Mexican bankers say the country’s inefficient and plodding judicial system also cries out for reform. “Fox has recognized this very clearly as one of the main tasks he wants to accomplish,” says Manuel Medina Mora, chief executive officer of Banamex, the country’s largest bank, which was bought by Citigroup in May. Medina Mora says the existing court system creates uncertainties over property rights and so blocks the development of the financial system.
While Fox may be at odds with Congress, he is widely praised for lining up an outstanding cabinet. Francisco Gil Díaz his finance minister, Economy Minister Luis Ernesto Derbez and Jorge Castañeda, the foreign minister are its most impressive members. “President Fox has a business background and the ministers that he has surrounded himself with come mostly out of the private sector,” says Peter Cardinal, chief executive officer of Grupo Financiero Scotiabank Inverlat. “They have been very carefully selected not because of their political merits, but because of their perceived competency to do the job.”

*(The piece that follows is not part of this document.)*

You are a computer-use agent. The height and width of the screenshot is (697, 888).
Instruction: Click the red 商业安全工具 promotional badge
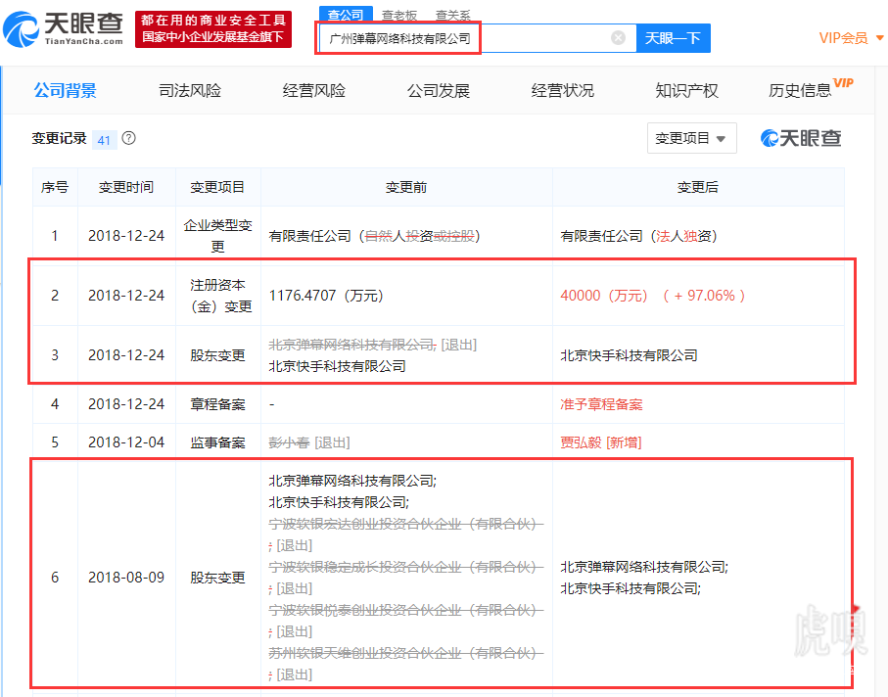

Ricardo Salinas, CEO of Grupo Salinas, says, “The mandate that [Fox] received was for a change. He’s working on that but it’s hard to get results immediately. It requires many changes in the way Mexicans think and act. I think that he’s on the right track, but it’s going to take him a while so some people are getting a bit fidgety and been lots of unrealistic demands for immediate change, which can not happen.”